We are invited to appreciate the qualities of the photographic paper used. Its texture, tonal range, and layered structure - revealed where upper layers have been ruptured and plaited through creasing of the sheet. We are also invited - by the work and by its designation as 'photogenic drawing' - to appreciate the forms traced by means of the paper having been manipulated and exposed to light.
One of pieces I found particularly attractive was Wait. Activity, in the form of short horizontal creases, is focused along the side edges of the piece, with a calm central space darkening in tone toward its upper edge. Taking a cue from the title of the piece, this central space reads as a gap, the interval between moments of activity. On a more personal note, the soft billowing of the piece reminded me of a pillow so that the 'weight' became mine as I imagined sinking into this ambiguous space. This tactile temptation is amplified by the dense ruptures in the paper surface along the outer edges of the print.

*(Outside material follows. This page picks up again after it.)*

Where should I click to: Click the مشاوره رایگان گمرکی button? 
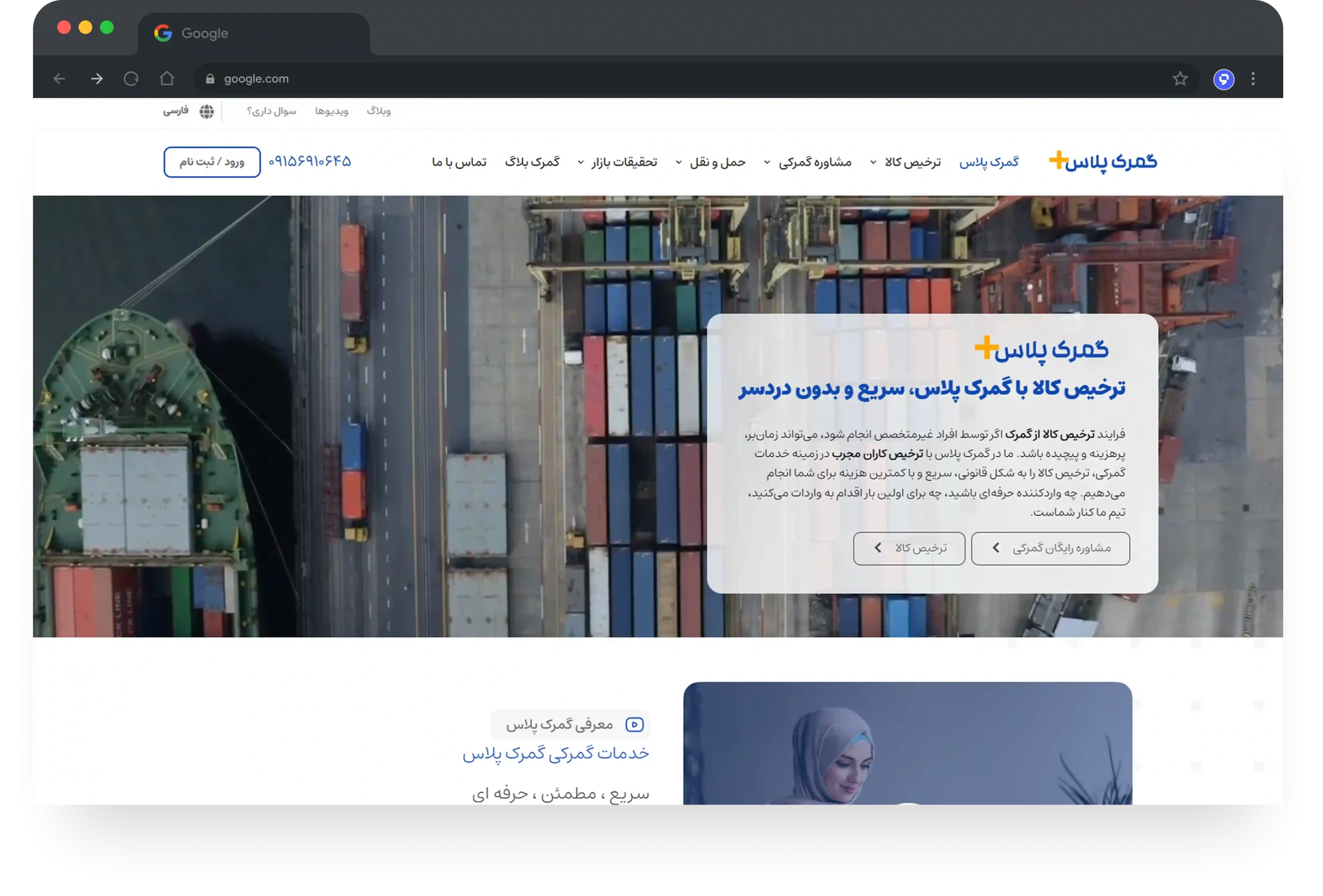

Several pieces within the exhibition explore a distinctly formal approach to mark making. One such piece is Noise in which six ruler- straight horizontal lines are drawn at regular intervals across the surface. The precision of the lines signals a purposeful intervention and yet the evenness of their disruption of the surface reduces the communicative potential of the pattern traced - it becomes 'ground' rather than 'figure'. As ground, the lines may be seen as anchoring the play of light from left to right across the surface or as a form of interference or noise distracting from that play as figure or signal.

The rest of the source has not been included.